The Trump administration has a decision to make on the Human Rights Council: will it stay or will it go?
The Human Rights Council is a 47 member body that meets several times a year to discuss human rights issues around the world; evaluate countries’ commitments to human rights; hear from special rapporteurs they dispatch to investigate alleged abuses; or otherwise set norms around human rights issues worldwide, like protections of the LGBT community worldwide.
From the perspective of American politics, there have been two basic approaches to the Council since it was created in 2005.
The first considers the Human Rights Council is fatally flawed. That is, its makeup, and rules of procedure preclude any possibility of it being a force for good that can advance American interests and human rights. Joining the Human Rights Council confers legitimacy to the body, whereas US policy should be to delegitimize the whole enterprise. This was largely the policy of the George W. Bush administration, which never sought election to the 47 member council.
The alternate strategy accepts that the membership guidelines and rules of procedure can sometimes lead to outcomes that are suboptimal, but that by working within the council the USA can both maximize the potential of the council while limiting the harm. That is, by joining the council the USA has greater leverage to rally the world around its priorities while blocking bad actors from joining the body and mitigating what the USA considers harmful actions against allies like Israel. This was the approach taken by the Obama administration, which was elected to the council just weeks into President Obama’s first term. Under this approach, the Human Rights Council took the historic decision to mainstream LGBT rights into the global human rights architecture; blocked Iran and Syria from joining the council; and dispatched several special rapporteurs to investigate and document rights abuses in places like Eritrea, North Korea, Syria and elsewhere. In her Cabinet Exit memo, Samantha Power sums up the Obama administration’s approach:
We believe that we are more effective in championing open societies, political and civil freedoms, and norms of moderation and tolerance by harnessing the UN system to defend human rights, and we have amassed a significant track record of using the Council to advance our values and interests.
Through our active leadership, we have helped to authorize international commissions or rapporteurs empowered to investigate, expose, and address the human rights situation in some of the world’s most abusive countries, including Iran, Syria, North Korea, Sudan, and Russian-occupied Crimea. We thwarted efforts by Iran in 2010 and Syria in 2011 to join the UN Human Rights Council; and we spearheaded the unprecedented decision to suspend Qaddhafi’s Libya from the UN Human Rights Council in 2011. In response to Sri Lankan President Mahinda Rajapaksa’s atrocities against Tamil civilians, the United States led the UN Human Rights Council beginning in 2012 to adopt resolutions insisting on accountability for Rajapaksa’s abuses. This diplomatic isolation reportedly influenced some Sri Lankan voters, who in 2015 voted Rajapaksa out of office and elected Maithripala Sirisena, who has worked to enact a far reaching reform program. Although it is highly problematic that the UN Human Rights Council still includes only one permanent agenda item – not on North Korea or Syria, but rather on Israel – through our leadership in the Council since 2009 we have succeeded in getting the body to expand its focus, reducing by half the share of country-specific resolutions on Israel.

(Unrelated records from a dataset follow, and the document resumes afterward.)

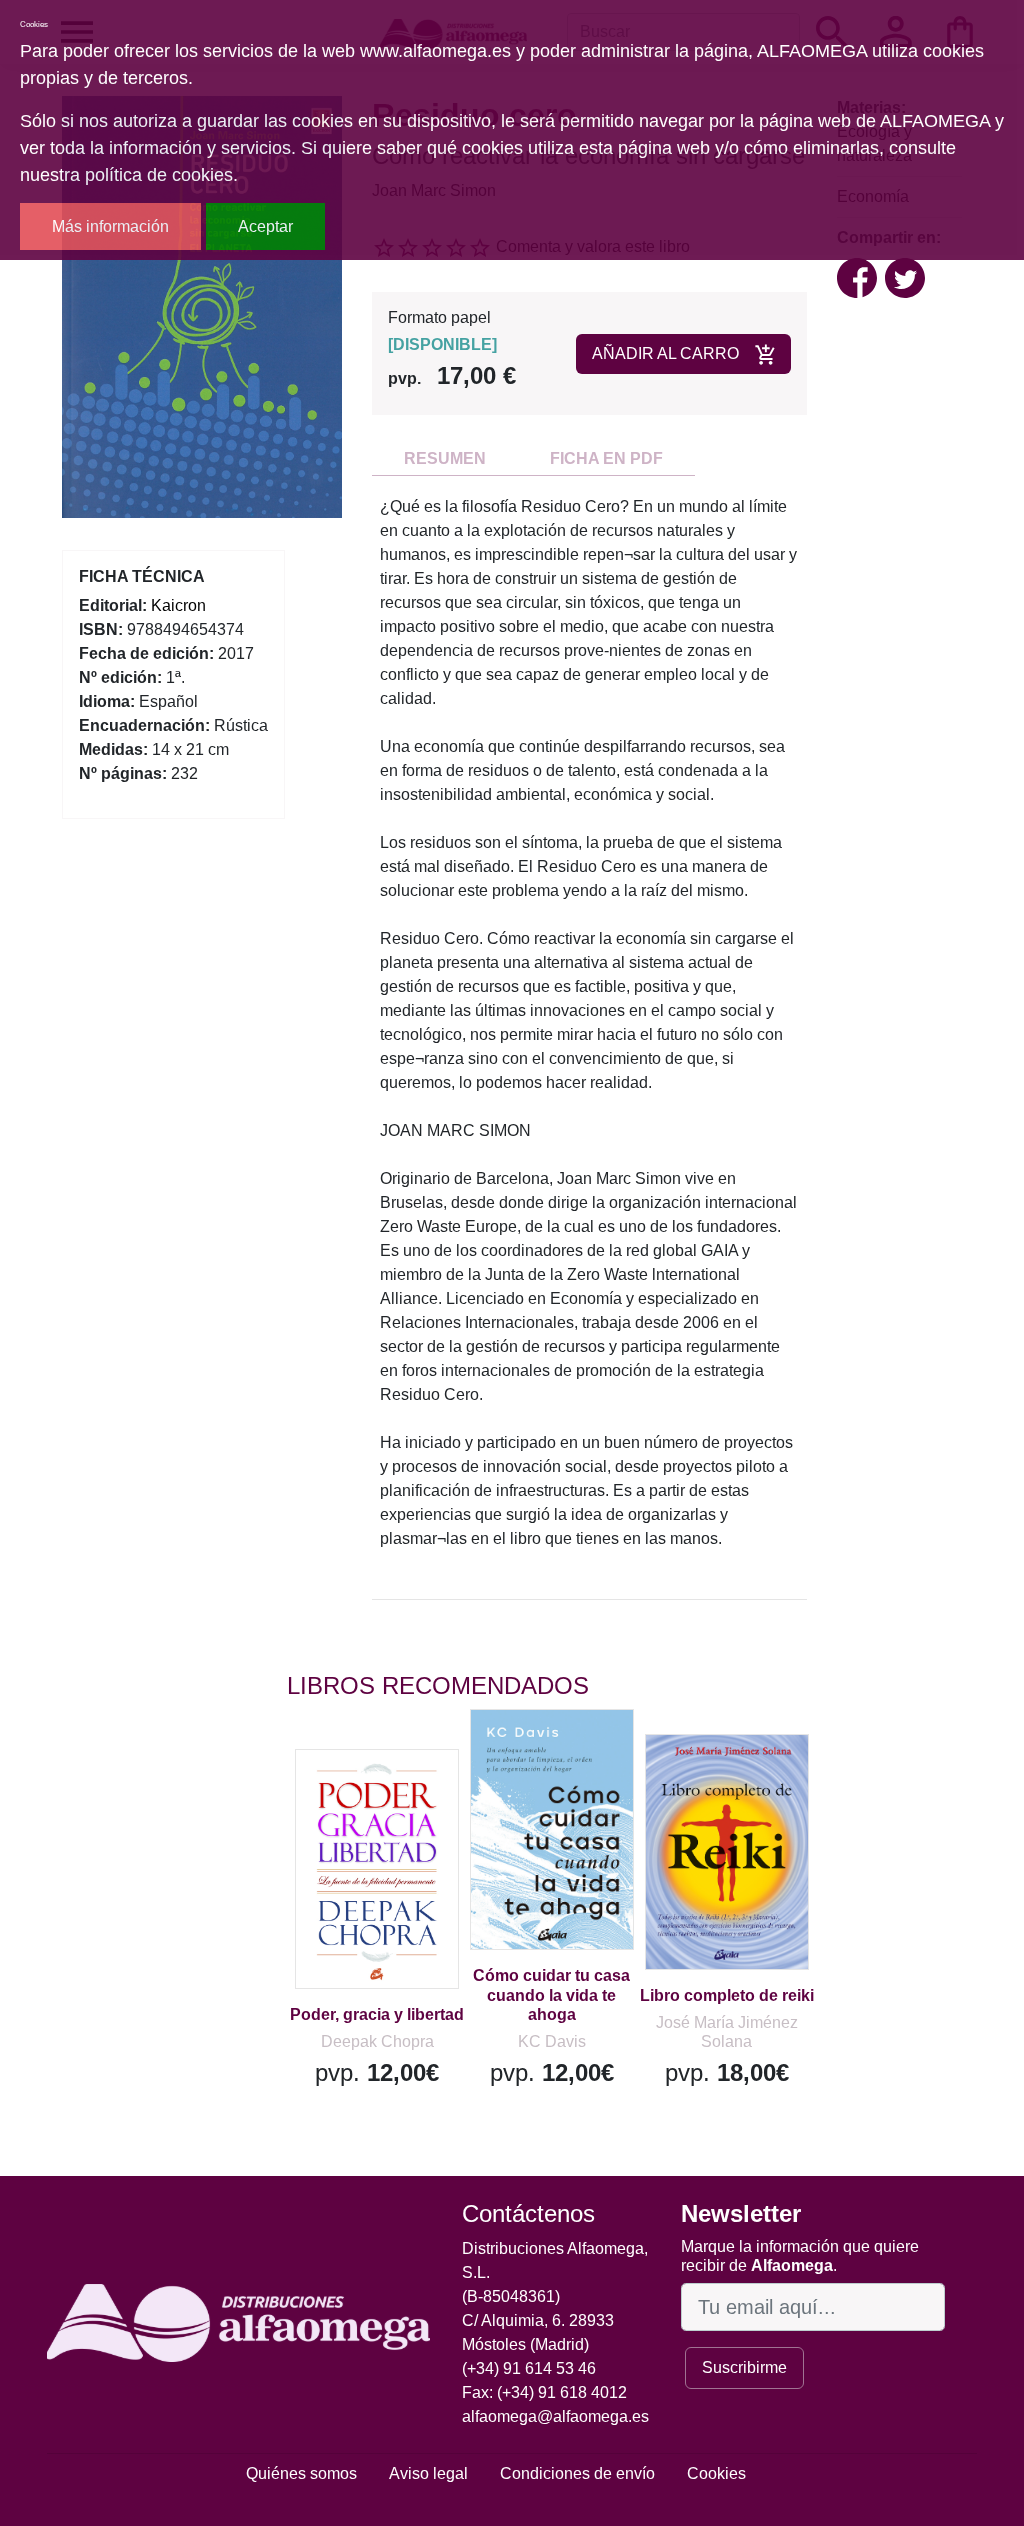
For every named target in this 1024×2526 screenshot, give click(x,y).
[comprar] (410, 1793)
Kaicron (178, 605)
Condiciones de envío (577, 2473)
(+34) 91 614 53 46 (529, 2368)
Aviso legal (428, 2473)
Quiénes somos (301, 2473)
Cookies (716, 2473)
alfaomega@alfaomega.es (555, 2416)
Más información (110, 226)
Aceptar (265, 226)
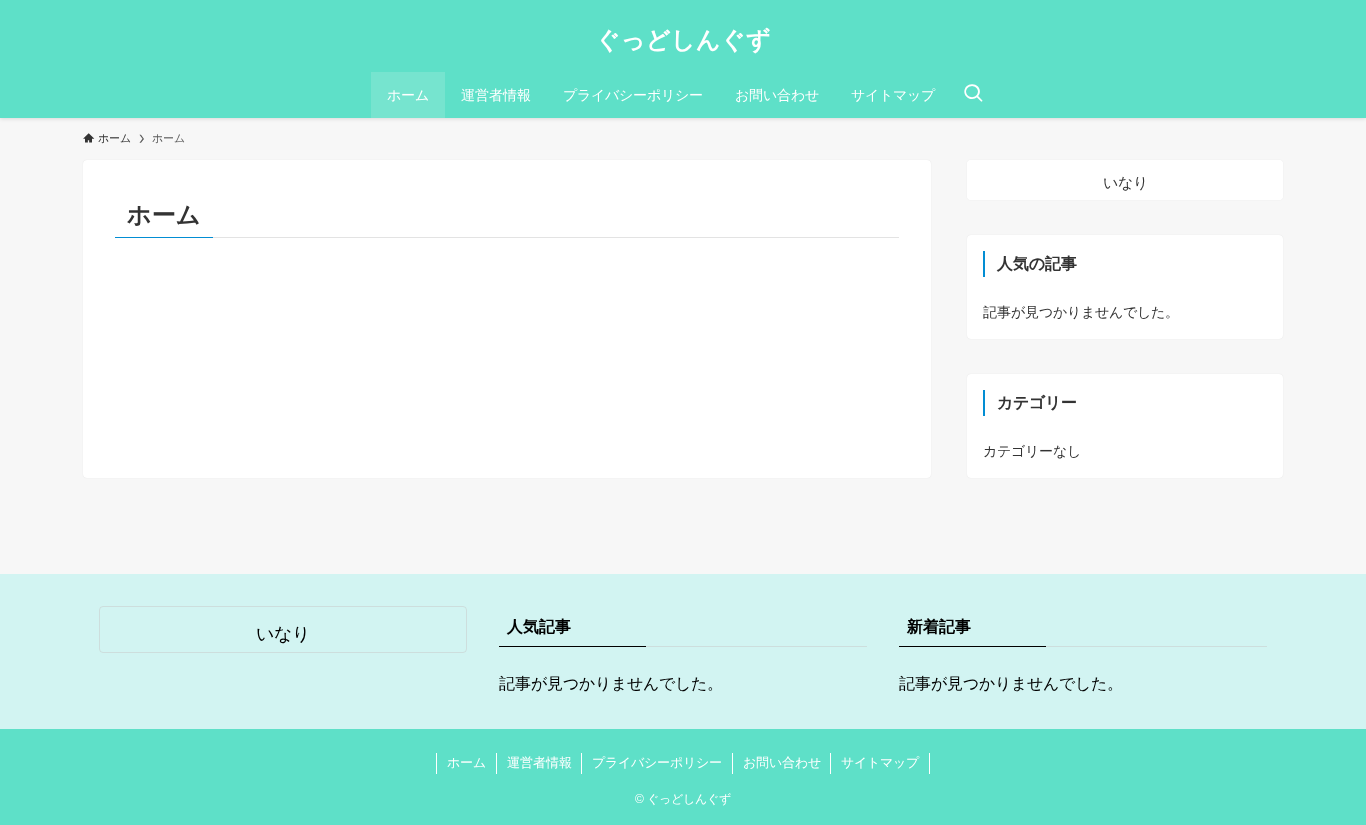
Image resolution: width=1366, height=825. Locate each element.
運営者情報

The Trump administration has a decision to make: will it seek to work within the system to steer decisions and influence outcomes? Or will it boycott the whole enterprise? A recent letter from Secretary of State Tillerson to human rights advocacy groups that want the Trump administration to continue to engage the council suggests that the decision is very much still up in the air. “We continue to evaluate the effectiveness of the UN Human Rights Council,” Tillerson wrote.“While it may be the only such organization devoted to human rights, the Human Rights Council requires considerable reform in order for us to continue to participate.”
The USA is currently in its second year of a three year term, which expires in 2019. The State Department has said the USA will engage with the current session of the council, which lasts through the end of March. Going forward, the Trump administration has three basic courses of action. It could withdraw its membership from the Council before the term ends–essentially giving up the seat to which it was elected. It could opt not to run for re-election in 2019. Or it could seek another three year term which would expire in 2022.
The next inflection point comes in June, when the the Human Rights Council convenes for its next regularly scheduled session. Whether or not the USA takes its seat at the table — and uses that position of influence to steer the council’s decisions in America’s favor — is apparently still up in the air.